I attended the 2001 meet whilst on holiday, and, had really gone there to see who this Alan Webb kid was (along with support one of my hurdler friends who eventually gave me a free press pass into the restricted, “athlete only” zones). Webb had run a 3.53 mile a month earlier, and had been all over the news.

Anyway, I’d put up a small fortune to make it there during a small tour and had missed my return flight to Chicago (and, eventually back to Paris) by 12 minutes, so I found myself hanging around the Eugene Airport watching stars come, and watching them go. Everyone had a destination, and some seemed less enthusiastic than did others as they made their way through the queues and to the check-in desk on the second level. That perhaps had something to do with who qualified to the IAAF World Championships and who didn’t – who knows.

I spent five hours in that small airport, and had all of my reporting done and all of my results neatly packed away during the first 45 minutes. What I didn’t have was any remaining patience to drag my feet another second, and it got old watching the same types of people – athletes – funnel through in single-file to places like Los Angeles, San Francisco, Denver and Minneapolis.

I told my story to a middle-aged couple sitting on a bench downstairs, because they asked me whom I was visiting, and if I was there for the meet. We talked, I asked them the same obligatory questions, and, 20 minutes later, I was happy to have spent a good moment in time with the parents of Tim Montgomery.
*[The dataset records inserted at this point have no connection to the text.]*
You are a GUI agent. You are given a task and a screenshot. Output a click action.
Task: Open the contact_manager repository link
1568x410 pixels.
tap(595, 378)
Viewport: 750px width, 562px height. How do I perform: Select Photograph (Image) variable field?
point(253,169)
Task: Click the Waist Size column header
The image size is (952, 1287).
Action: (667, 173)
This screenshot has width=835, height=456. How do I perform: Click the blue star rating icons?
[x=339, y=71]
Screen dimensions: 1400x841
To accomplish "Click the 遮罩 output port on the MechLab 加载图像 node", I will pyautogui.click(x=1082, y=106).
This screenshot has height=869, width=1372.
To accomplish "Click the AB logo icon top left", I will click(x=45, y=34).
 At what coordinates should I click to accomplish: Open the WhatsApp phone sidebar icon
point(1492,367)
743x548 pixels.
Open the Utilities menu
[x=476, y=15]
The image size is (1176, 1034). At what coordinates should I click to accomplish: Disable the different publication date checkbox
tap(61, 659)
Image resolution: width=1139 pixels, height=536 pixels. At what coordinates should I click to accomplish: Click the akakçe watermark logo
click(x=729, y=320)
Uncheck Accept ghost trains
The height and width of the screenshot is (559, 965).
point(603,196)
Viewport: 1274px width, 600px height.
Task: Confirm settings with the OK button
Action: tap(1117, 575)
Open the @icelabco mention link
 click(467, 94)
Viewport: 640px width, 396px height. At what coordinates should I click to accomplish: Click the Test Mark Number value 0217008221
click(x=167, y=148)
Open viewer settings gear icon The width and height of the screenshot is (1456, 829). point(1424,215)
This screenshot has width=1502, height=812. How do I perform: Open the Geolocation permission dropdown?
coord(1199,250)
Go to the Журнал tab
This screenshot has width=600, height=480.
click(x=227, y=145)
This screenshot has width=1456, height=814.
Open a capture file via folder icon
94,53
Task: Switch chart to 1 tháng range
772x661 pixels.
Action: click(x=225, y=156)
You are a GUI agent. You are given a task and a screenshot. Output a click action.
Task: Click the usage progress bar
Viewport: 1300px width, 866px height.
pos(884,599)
Jenny Adams sat next to me on one of those raggedy, two engine planes which seated only 20 passengers or so as we headed to Portland... an up-and-down shot and just enough time to introduce myself. Adams was exhausted from all the week-end’s competition along with the stardom which came from placing well (winning the long jump and placing second in the 100m hurdles). I had no idea who she was – just that she was headed straight back to Texas, and, two days later, was headed to Europe to contest four races in seven days.

She’d have been interesting to speak with as she had to lace up and put in a whole lot of travel on short notice to get from Eugene to Houston and then on to Lausanne, Saint-Denis, Nice and Stockholm as well as eat, sleep, run and attempt to keep herself from losing her way as she travelled all alone in places both foreign and domestic.

I did get a chance to talk travels and athletics with the 800m runner, however, and she had grown tired of adjusting herself to different time zones twice a year (indoors and outdoors) and living out of a suitcase.

Back then, there wasn’t any internet and I haven’t the slightest recollection, truthfully, how she said she passed time; she mentioned writing a lot of letters and taking short walks through local parks to feel part of the communities she visited, but nothing more than so between her morning run and her afternoon workout.

I’m beginning to see the edge of my country approaching, which means that this short jaunt in the memory banks shall soon be over, and my inquisitive nature has to turn back to a more practical one like what I will eat when I finally do get back to Centrum – which is some 75 minutes by train from the airport.

I know where I’m going, how I’ll get there, and how long it will take me. I finally get to go home to the comfort of my own home, and I’ve only been gone for a day-and-a-half. Can’t imagine having to put in those four-day weeks on the roads hopping aboard and departing one plane after another in the pursuit of happiness – or business, as it is called.

I believe it a great test of resolve for young athletes to stay focussed as they journey away from their home countries and attempt to jump-start their careers in Europe. Some have the simple luxury of showing up where the trainer tells them, and simply following the lead.

At some point, however, that still takes a lot of faith to get through the tough days where ESPN doesn’t play on the hotel’s cable, and the internet service is only available for 30-minute windows in a hotel lobby for €2/hour… or if one runs out of magazines after having read virtually all of them on the long-haul flight from the United States to a destination near me somewhere here in the EU.